■ Goal:
Extract the stretch of lines from the first line through the line that contains "pyautogui.click(x=483, y=330)", both ends included, and reproduce them verbatim.

====

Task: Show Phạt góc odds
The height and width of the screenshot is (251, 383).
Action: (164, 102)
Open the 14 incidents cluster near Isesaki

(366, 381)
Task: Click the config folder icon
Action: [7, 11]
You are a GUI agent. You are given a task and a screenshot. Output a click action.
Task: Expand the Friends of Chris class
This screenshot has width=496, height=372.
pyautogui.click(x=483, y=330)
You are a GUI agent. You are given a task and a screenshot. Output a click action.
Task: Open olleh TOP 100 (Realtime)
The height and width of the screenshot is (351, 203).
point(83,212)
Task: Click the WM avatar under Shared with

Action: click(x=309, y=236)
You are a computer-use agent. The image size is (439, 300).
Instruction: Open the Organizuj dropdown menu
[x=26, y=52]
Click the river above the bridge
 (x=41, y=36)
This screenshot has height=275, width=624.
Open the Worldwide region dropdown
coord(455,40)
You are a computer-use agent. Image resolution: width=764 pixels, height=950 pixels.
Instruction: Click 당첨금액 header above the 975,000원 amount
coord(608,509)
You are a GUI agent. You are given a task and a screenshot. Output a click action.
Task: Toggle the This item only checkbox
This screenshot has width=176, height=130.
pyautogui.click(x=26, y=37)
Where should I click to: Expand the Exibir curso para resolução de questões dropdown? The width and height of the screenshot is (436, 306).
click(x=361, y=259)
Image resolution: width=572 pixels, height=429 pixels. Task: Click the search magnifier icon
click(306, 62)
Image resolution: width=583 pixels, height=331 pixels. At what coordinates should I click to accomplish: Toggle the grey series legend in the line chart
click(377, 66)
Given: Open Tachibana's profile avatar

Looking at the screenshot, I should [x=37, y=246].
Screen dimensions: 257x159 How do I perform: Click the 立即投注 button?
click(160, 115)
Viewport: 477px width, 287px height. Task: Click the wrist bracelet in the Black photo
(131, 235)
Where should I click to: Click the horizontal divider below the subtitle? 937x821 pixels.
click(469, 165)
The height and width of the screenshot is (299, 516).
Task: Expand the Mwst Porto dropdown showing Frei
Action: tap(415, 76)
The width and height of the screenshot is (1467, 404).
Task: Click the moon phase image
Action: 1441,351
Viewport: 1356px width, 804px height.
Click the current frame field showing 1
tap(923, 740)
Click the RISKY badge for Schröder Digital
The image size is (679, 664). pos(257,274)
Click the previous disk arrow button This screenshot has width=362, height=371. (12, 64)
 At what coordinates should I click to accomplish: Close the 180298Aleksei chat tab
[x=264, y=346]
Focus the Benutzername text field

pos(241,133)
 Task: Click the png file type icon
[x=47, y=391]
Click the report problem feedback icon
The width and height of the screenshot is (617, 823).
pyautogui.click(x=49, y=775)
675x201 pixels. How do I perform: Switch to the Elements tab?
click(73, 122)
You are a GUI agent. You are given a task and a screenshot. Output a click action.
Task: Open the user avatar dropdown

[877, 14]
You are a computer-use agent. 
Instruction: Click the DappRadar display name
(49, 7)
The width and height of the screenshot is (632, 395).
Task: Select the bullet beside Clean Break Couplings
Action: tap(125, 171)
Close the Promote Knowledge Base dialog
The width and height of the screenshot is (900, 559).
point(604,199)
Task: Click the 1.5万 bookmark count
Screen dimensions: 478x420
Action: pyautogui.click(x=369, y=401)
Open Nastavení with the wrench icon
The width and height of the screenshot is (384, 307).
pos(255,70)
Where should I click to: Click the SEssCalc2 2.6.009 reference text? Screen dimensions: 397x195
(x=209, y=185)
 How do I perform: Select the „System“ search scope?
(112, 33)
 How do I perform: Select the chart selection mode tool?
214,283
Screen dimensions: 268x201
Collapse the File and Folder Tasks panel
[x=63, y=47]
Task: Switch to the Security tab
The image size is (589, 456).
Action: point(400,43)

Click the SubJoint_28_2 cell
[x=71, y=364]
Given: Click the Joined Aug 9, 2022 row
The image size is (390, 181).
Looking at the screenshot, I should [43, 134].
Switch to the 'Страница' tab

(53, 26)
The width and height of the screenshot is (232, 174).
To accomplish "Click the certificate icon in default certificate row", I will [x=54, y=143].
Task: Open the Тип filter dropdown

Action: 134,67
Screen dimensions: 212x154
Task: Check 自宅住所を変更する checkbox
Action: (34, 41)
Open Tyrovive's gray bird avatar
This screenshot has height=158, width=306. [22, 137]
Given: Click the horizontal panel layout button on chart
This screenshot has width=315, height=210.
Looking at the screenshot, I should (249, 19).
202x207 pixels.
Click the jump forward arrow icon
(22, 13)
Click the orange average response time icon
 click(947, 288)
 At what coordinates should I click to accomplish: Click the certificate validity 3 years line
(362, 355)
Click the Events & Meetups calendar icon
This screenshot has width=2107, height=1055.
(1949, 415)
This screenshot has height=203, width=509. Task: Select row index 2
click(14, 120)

====

■ In response:
Task: Show Phạt góc odds
The height and width of the screenshot is (251, 383).
Action: (164, 102)
Open the 14 incidents cluster near Isesaki

(366, 381)
Task: Click the config folder icon
Action: [7, 11]
You are a GUI agent. You are given a task and a screenshot. Output a click action.
Task: Expand the Friends of Chris class
This screenshot has width=496, height=372.
pyautogui.click(x=483, y=330)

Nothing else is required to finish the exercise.